The survey polled 1,002 US students graduating college in 2015 as well as 1,001 graduates from 2013 and 2014. Conducted online in March, the survey revealed that:

  • The Expectation: Only 15 percent of the class of 2015 expects to make $25,000 or less after graduating
  • The Reality: Around 41 percent of the classes of 2013 and 2014 were earning $25,000 or less after graduating
  • The Expectation: Approximately half of the class of 2015 expects to make $40,000 or more in their first job after graduating
  • The Reality: Only a quarter of the classes of 2013 and 2014 were earning that much in their first jobs

Katherine LaVelle, a managing director at Accenture Strategy, stated that 21 percent of the classes of 2013 and 2014 work on a part-time basis. This is because they could only secure part-time jobs or because they opted for part-time employment. Therefore, it is likely that the average salary for graduates working on a full-time basis might be much higher.

Class of 2015 Better Prepared than Its Predecessors for the Job Market

On the upside, the survey revealed that the class of 2015 was much better prepared for the job market than the class of 2014. For instance, the Accenture survey revealed that:

  • About 72 percent of the class of 2015 held internships while in school, as compared to 65 percent of the graduating class of 2014
  • Approximately 82 percent of graduates from the class of 2015 said they decided on a major after considering the availability of jobs, as opposed to 75 percent of graduates from the class of 2014 and 69 percent of graduates from the class of 2013
  • In addition, 28 percent of the class of 2015 has majored in Science, Tech, Engineering and Math (or STEM fields) as opposed to 26 percent of graduates from the classes of 2013 and 2014

LaVelle believes that the class of 2015 typically comprises individuals who grew up in the midst of the financial crisis and entered college as the economic recovery began to take place. Therefore, getting their timing right has helped these individuals to assess the ground realities at a critical time in their careers.

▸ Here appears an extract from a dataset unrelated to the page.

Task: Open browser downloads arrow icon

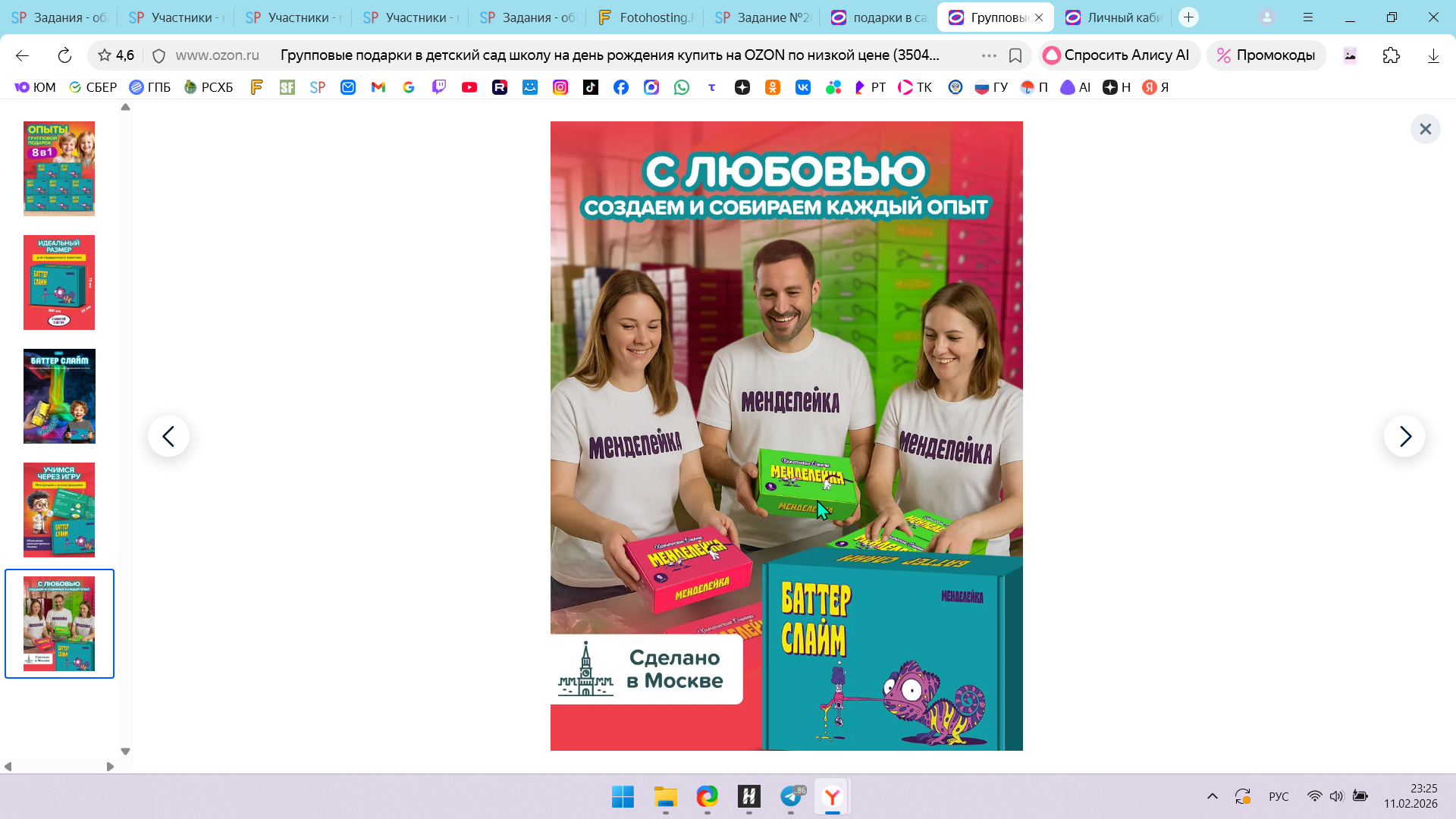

Underemployment on the Rise Among Young College Graduates

Emily Peck reports that job prospects for college graduates has been in a bad shape for a fairly long time. Data from the Economic Policy Institute shows that the average college graduates, between 21 and 24 years of age, earns just under $18 per hour (or $36,000 per year). Yet, trends reveal that the hourly pays for graduates has slipped from $18.41 per hour in 2000 to $17.94 per hour at present.

Peck also mentions that the unemployment rates for young college graduates was 8.5 percent in 2014, but the underemployment rate was nearly double that figure. This is because several college graduates end up working in jobs that do not require a degree. For instance, several college graduates work as baristas in coffee shops today. Interestingly, the Accenture survey highlights that 49 percent of graduates from the classes of 2013 and 2014 consider themselves underemployed.

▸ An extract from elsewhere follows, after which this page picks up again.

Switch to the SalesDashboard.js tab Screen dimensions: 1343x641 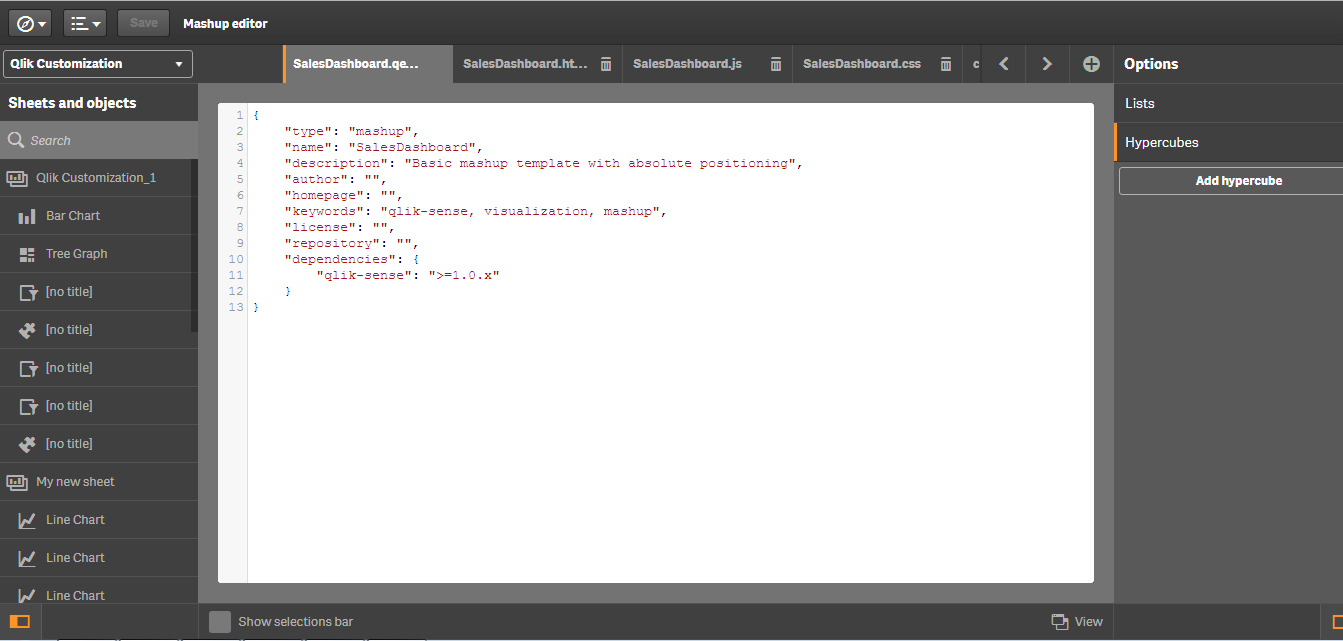687,64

Starting Salaries for Class of 2015 Expected to be Better than Starting Salaries for Class of 2014

A recent report by Kelli B Grant mentioned that starting salaries for new college graduates are climbing. Referring to a survey of 2,175 hiring managers by CareerBuilder.com, Grant mentions that:

  • About 26 percent of hiring managers said that they planned to offer starting salaries under $30,000
  • Another 26 percent of hiring managers said that they planned to offer at least $50,000

Grant also mentions that class of 2015 could look forward to an average starting salary of $62,998. This figure comes from initial estimates of a survey of 316 employer members of the National Association of Colleges and Employers. In comparison, an association salary survey of 45,370 graduates from the class of 2014 computed their average starting salary amounted to $48,127.

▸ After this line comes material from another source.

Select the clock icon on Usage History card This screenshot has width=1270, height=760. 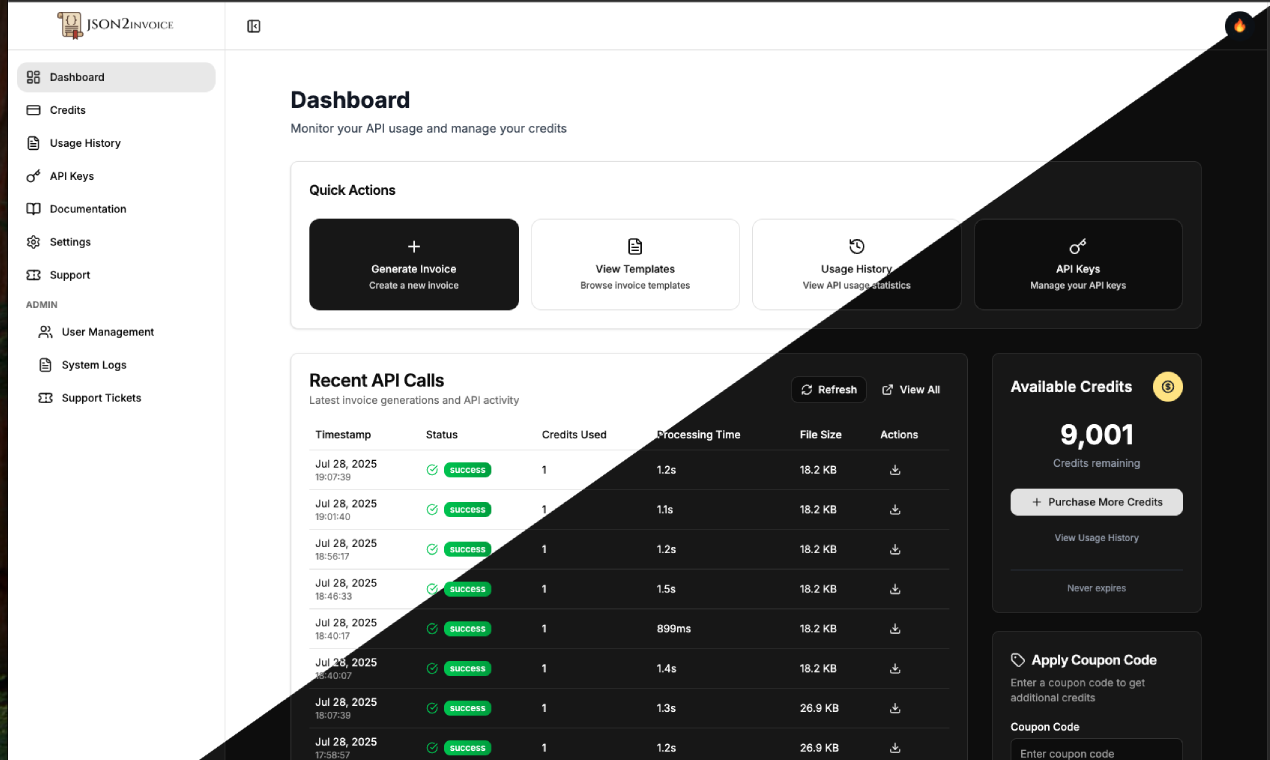click(856, 245)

The difference in starting salaries from their predecessors will certainly come as a shot in the arm for the class of 2015. However, they would do well to note that these figures are merely averages. Until they secure a job offer, they will not be able to feel comfortable about the situation they find themselves in at present. This is because the tag of being the most indebted class can be heavy to bear. The only way they can rid themselves of this cumbersome yoke is by securing gainful employment. Their moment of truth is at hand.